There they faced the daunting task of trying to topple four examples of the mighty 1100cc Mini Cooper, which was blessed with a power-to-weight ratio and go-kart handling that made it a formidable opponent and runaway Class B favourite.
As expected, the little BMC rockets set the pace in qualifying with the new Arrows being forced to take a back seat, although as Bill Tuckey noted in his seminal Australia’s Greatest Motor Race book the times being recorded were not indicative of what would be the Class B race pace.
“In Class B there was a distinct suspicion that all the 1100 Cooper drivers were foxing. Most were around the 3m22s mark – much slower than their fastest race laps. The Hillman Arrows were also foxing, returning practice times of 3m36s against 3m29s in the race and a lot was expected of the George Garth/Geoff Westbury car.”
Come the race, the much faster Mini Coopers fought amongst themselves for the class lead as they built a big buffer over the two Hillmans. Although several of the Minis struck trouble, their strength in numbers almost guaranteed that at least one of them would have an untroubled run.
And that honour fell to the Peter Cray/Don Holland entry as it built a substantial lead over the first of the Hillmans shared by George Garth/Geoff Westbury. Even so, according to Tuckey the Arrow drivers did not give up without a fight.
“An inspired George Garth was flinging the Hillman Arrow down the Mountain like a demented idiot and was lapping consistently only four seconds slower than the leading 1100 Mini.” Judging by the accompanying photos, Tuckey was not overstating things!

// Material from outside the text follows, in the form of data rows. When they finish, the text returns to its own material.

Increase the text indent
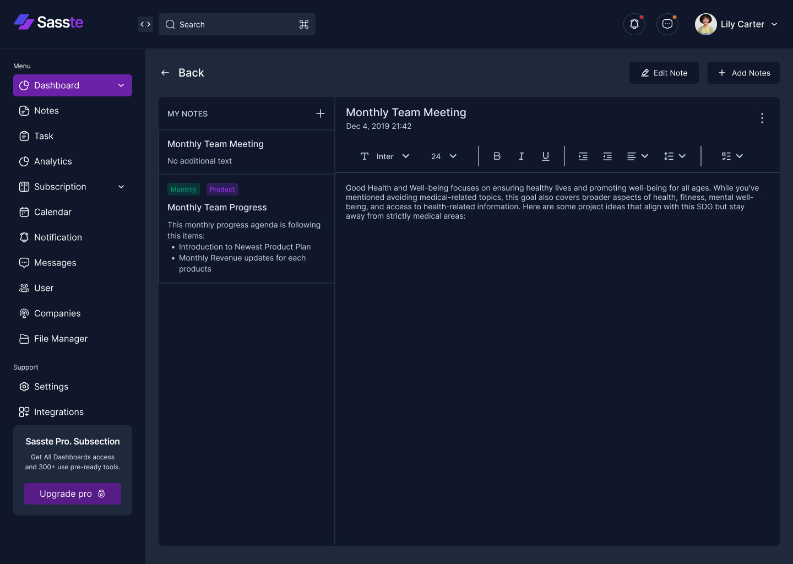 pos(583,156)
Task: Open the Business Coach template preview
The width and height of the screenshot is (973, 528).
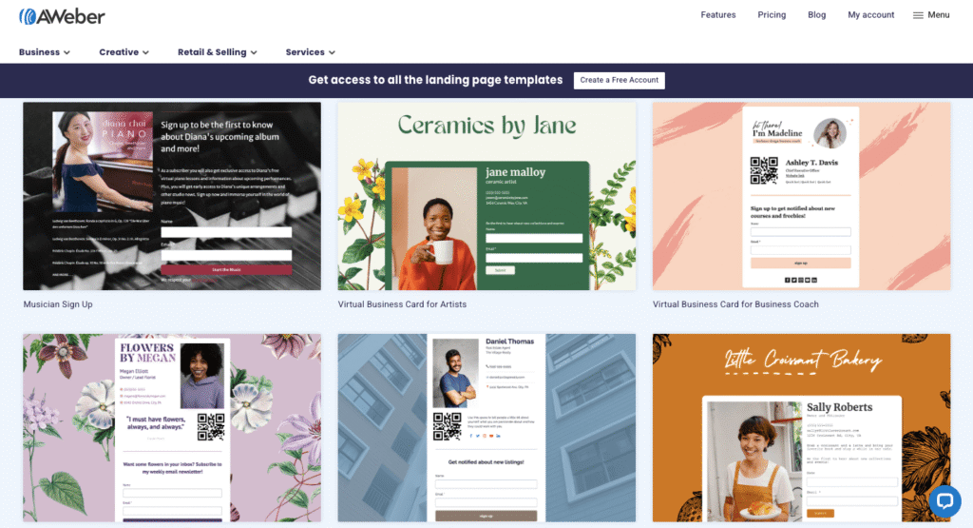Action: [x=801, y=196]
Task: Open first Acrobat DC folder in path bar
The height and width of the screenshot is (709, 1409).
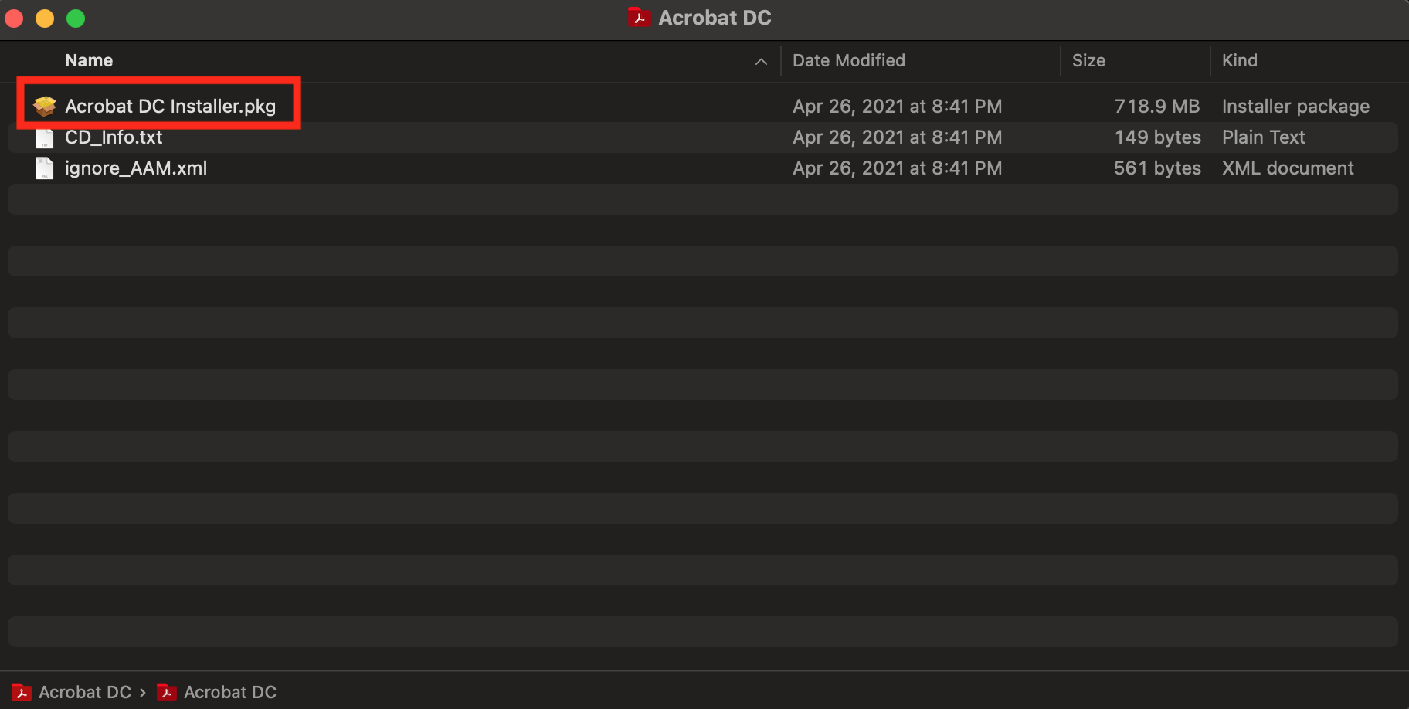Action: (85, 692)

After almost seven hours of racing, the Cray/Holland Mini Cooper crossed the line two laps ahead of the second-placed Garth/Westbury Arrow with the Macarthur/Treloar Hillman in third. Although outclassed in performance terms by the dominant Mini, the Hillman crews certainly proved that the new British-designed Arrow was tough enough for Australia.
In 1968 another Hillman Arrow appeared at Bathurst shared by Joe Butta/Bob Genders which also faced a formidable foe in Class B ($1851-2250), this time in the form of the new Datsun 1600. The Japanese car dominated the class battle, claiming first, second and third in the race ahead of the highest-placed Hillman, an older Gazelle model, in fourth.
The Butta/Genders Arrow finished ninth in class in the Arrow’s second and final appearance in the Bathurst 500. Although the Arrow’s brief Bathurst involvement was no match for the Hunter’s international Marathon success, it’s another intriguing chapter in the colourful history of Australian-made cars in Australia’s greatest motor race.